Monday, February 3, 2025

not despite but because

I had a long day at work. After responding to a few last emails before I packed up my things to go home, I succumbed to a very strange impulse. I opened Facebook. I do this sometimes - check texts or social media or personal email after I finish up everything for the day at my office. It's a little time-sucking bridge between work and everything waiting for me at home. 

The first thing I saw was a post from a member of my online widows' group. She shared that it is her daughter's 20th birthday, and before this milestone, the waves of grief kept cresting and crashing because her husband wasn't here to behold their daughter's exquisite young adult self. And because she had promised him to keep the world beautiful and compassionate for their daughter, despite the crushing loss of him. It had been really hard to do that while carrying her own grief. 

I paused at my desk, feeling those words work their way into my tired body. Frances will be 20 this summer too. 

I responded to the post. I wrote that her boundless love, and her husband's, were so much bigger than loss could ever be for her daughter, who is out in the world doing incredible things. Their love buoys and supports her, offers a bright lens through which to see the world. It felt true as I wrote it.

I then abruptly closed my laptop and shoved it in my backpack, shut the door on my darkened office, and walked down the quiet hall - everyone else was already gone - out into the dusky light of evening. I went home where I was grateful to learn that my son and his friend were making dinner tonight, and so leashed up my dog for her walk with a bit of urgency in my step.

Maybe it was just the stress of the day that quickened my pace. Or the heaviness of my friend's post that I needed to move through. In any case, Ramona was initially delighted to trot along briskly with me, but when she insistently stopped to sniff the fire hydrant a block from my house I impatiently paused and waited. 

I sighed. I looked up.

And there was the sky!  

Bright pink feathery clouds in the west scudded across a purple-blue expanse. I watched them glide casually in the last gasp of light, as if it was no big thing to be a pink cloud in a glowing sky, as if there was nothing to see here, you people down on College Avenue going about your business while we do our regular old sunset thing up here all over again. 

The sight made me catch my breath, standing there while my dog sniffed and considered whether or not to pee on the hydrant and neighbors dragged their trash and recycling bins out to the curb. Here we all were, scurrying about beneath this impossible beauty, these ethereal pink forms stretching out so close to earth. It was not business as usual! I could feel my heart yearning so hard it hurt. 

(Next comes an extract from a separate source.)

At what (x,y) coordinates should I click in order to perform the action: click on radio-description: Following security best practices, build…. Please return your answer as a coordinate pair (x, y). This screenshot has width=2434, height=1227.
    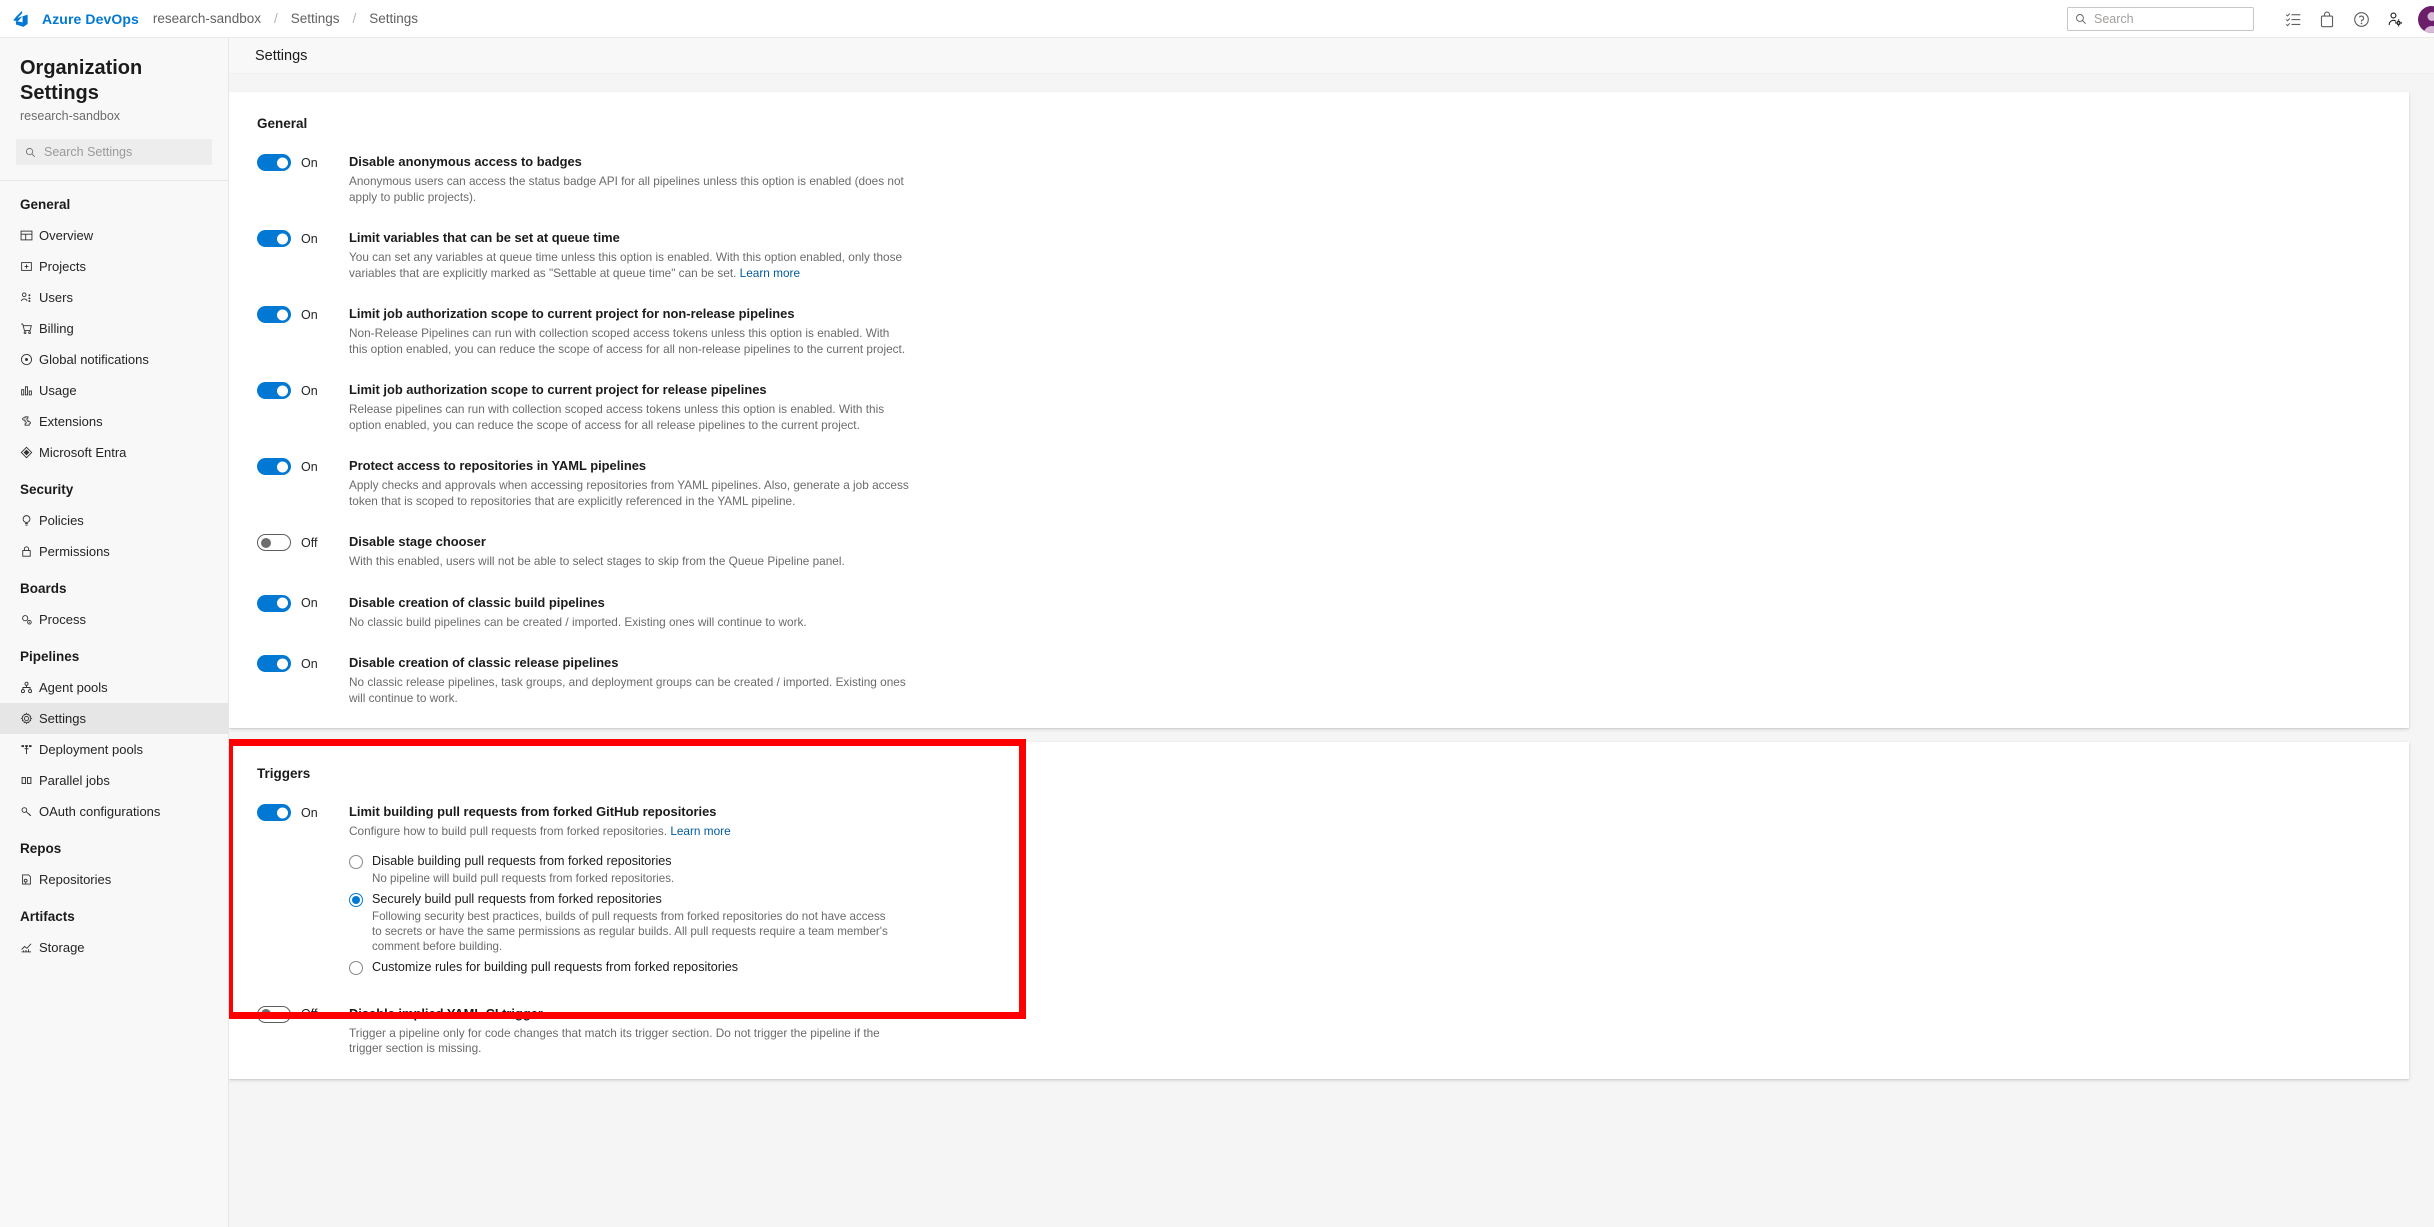
    Looking at the image, I should click on (630, 931).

I thought of my friend feeling the pain of her husband's absence, and the pain of all the years of her husband's absence. I thought of Mike, and how I saw the world when he was sick and in the early days after his death; it was so beautiful it nearly crushed me. There was nothing left to protect me from it. Ramona and I walked a little slower, said hello to the neighbors we passed with open faces. Even as the sky began to darken and the glow subsided, my neighborhood and all the people and animals and plants in it beneath the now-gray forms above remained heartbreakingly beautiful.

I was wrong. It's not that our experience of love is bigger than our experience of loss, which thus preserves the goodness of the world. It's that our love-soaked experience of loss, our broken hearts - if we're lucky - leave us cracked open to the beauty and compassion of the world. We see it, we feel it, we cannot shut it off or escape it. We perceive it with greater clarity than we did before. 

It is a treasure, all of it. The faces of strangers, the sky at dusk. It glows so bright it hurts our eyes. 

Our children learned too soon, a pain I would take away in a heartbeat if I could. Yet they are open to grace. They cannot unsee the beauty and compassion of the world, and now they are living into that truth. Vidita, your promise is kept.